Il n'en faut pas plus à mon esprit pour disjoncter. Pour nous imaginer tous les deux vivre un amour secret. Échangeant des lettres dans l'ombre. Nous voyant en coup de vent quand nous le pouvons et sans que personne ne soit jamais au courant.
Stan, tu t'emballes ! Et tu dois répondre !
— But we are not in a relationship... are we ? No, don't answer ! I know we are not ; we are stranger. But I don't like Minjin, you know ? You don't have to be jalous. If you are jealous. I'm not saying you are jealous, it's stupid to think you are ! I mean, I'm plain. And stupid. And... i should just shut up.
(Mais nous ne sommes pas dans une relation... Si ? Non ! Ne réponds pas ! Je sais qu'on ne l'est pas ; nous sommes des inconnus. Mais je n'apprécie pas Minjin, tu sais ? Tu n'as pas à être jaloux. Si tu es jaloux. Je ne dis pas que tu es jaloux, c'est stupide de penser que tu l'es ! Je veux dire, je suis banal. Et stupide. Et... je devrais la fermer.)

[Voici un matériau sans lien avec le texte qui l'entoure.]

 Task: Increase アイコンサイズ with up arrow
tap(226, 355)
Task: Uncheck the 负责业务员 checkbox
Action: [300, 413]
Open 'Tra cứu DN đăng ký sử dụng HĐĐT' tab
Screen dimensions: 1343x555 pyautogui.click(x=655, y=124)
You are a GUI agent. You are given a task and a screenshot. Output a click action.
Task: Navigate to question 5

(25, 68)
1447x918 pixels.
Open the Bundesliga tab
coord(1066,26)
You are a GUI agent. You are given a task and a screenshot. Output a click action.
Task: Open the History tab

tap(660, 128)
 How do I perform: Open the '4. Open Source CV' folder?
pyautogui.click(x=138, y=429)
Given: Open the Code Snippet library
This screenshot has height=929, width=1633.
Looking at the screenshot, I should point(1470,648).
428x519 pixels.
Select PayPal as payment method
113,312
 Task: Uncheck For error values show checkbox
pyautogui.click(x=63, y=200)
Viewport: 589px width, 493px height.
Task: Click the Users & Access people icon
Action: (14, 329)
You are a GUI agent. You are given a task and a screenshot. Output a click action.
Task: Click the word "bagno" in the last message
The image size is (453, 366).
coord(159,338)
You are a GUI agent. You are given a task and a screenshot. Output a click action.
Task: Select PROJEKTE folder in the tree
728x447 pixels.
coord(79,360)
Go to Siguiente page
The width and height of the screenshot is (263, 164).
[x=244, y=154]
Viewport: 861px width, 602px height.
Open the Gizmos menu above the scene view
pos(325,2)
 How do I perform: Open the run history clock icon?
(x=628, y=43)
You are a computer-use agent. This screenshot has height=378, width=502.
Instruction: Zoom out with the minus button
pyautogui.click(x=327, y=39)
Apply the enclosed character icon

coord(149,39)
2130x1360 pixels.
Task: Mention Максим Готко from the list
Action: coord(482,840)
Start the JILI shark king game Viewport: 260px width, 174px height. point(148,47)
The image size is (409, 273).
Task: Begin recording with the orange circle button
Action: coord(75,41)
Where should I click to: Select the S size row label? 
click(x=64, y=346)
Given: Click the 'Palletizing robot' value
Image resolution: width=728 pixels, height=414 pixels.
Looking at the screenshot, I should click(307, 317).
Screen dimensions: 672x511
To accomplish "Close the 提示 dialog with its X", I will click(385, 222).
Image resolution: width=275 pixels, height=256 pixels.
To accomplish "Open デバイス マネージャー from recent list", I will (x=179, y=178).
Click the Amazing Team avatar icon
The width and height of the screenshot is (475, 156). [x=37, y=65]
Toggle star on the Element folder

Au loin, des voix nous parviennent. Forcément, les secours reviennent au mauvais moment. Je plisse la bouche, contrarié. Pour sûr, John-oh va s'éloigner et nous serons une fois dans une impasse.
Merci le scénariste foireux.
Sauf qu'il ne le fait pas. Au contraire, il commence à caresser l'intérieur de mon poignet de son pouce. C'est étonnement agréable malgré la douleur lancinante (mais très supportable) de mon articulation.
— You are not stupid, Stan. I was. (Tu n'es pas stupide... Moi, je l'étais.)
Ses doigts remontent le long de mon bras, glissent le long de ma mâchoire avant d'effleurer mes lèvres.
— I was jealous because I have never... (j'étais jaloux parce que je n'ai jamais...)
Il s'interrompt, me laisse comme suspendu dans le vide, avide de savoir ce qu'il n'a jamais fait. Si les voix n'étaient pas désormais si proches que je reconnais sans peine celle de Minjin, je lui demanderais de m'embrasser.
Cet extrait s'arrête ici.